» What you should do
Print the lines between the one holding "You are a GUI" and the one holding "1117x713 pixels.", inclusive, reproducing them without any change.
━━━━━ Data rows
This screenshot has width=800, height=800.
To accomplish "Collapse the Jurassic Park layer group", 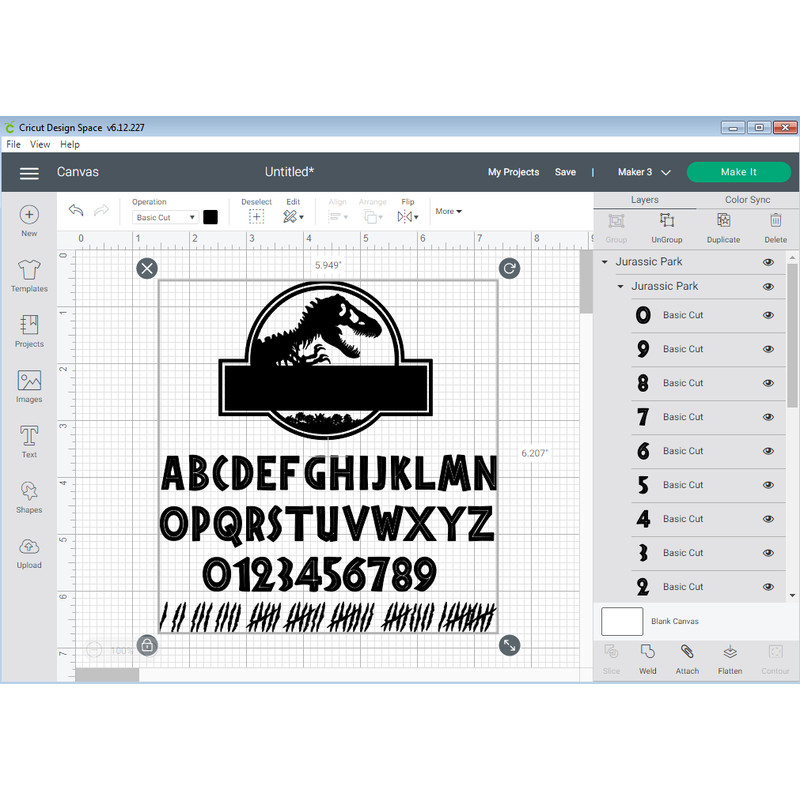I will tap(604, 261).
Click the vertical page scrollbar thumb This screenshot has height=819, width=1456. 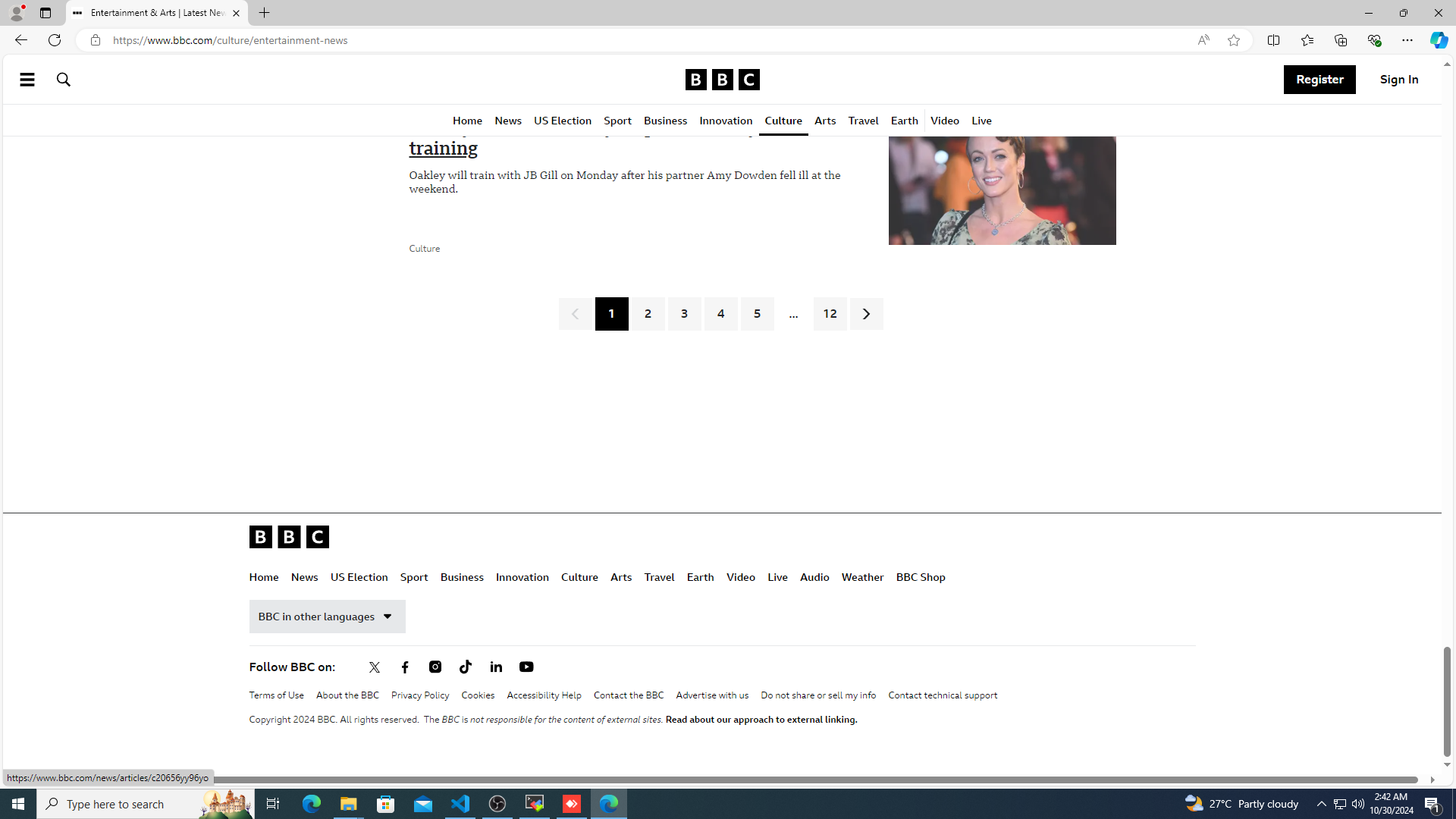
━━━━━━━━━━
━━━━━ Data rows
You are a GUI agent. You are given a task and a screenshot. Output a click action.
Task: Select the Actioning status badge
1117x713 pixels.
━━━━━━━━━━
━━━━━ Data rows
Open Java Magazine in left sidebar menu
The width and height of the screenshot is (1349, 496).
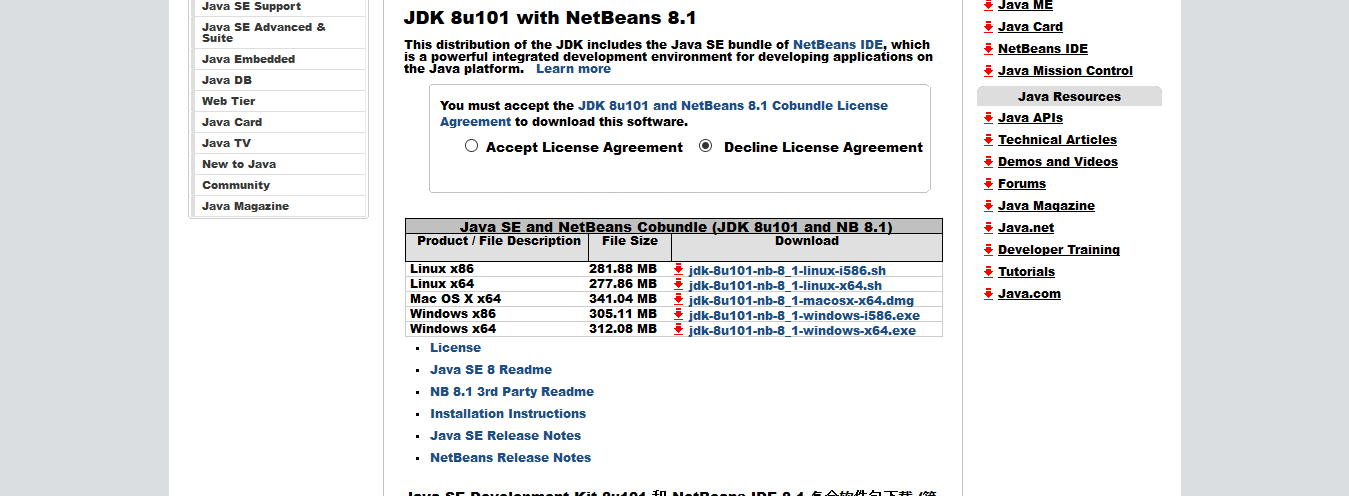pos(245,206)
━━━━━━━━━━
» Expected answer
You are a GUI agent. You are given a task and a screenshot. Output a click action.
Task: Select the Actioning status badge
1117x713 pixels.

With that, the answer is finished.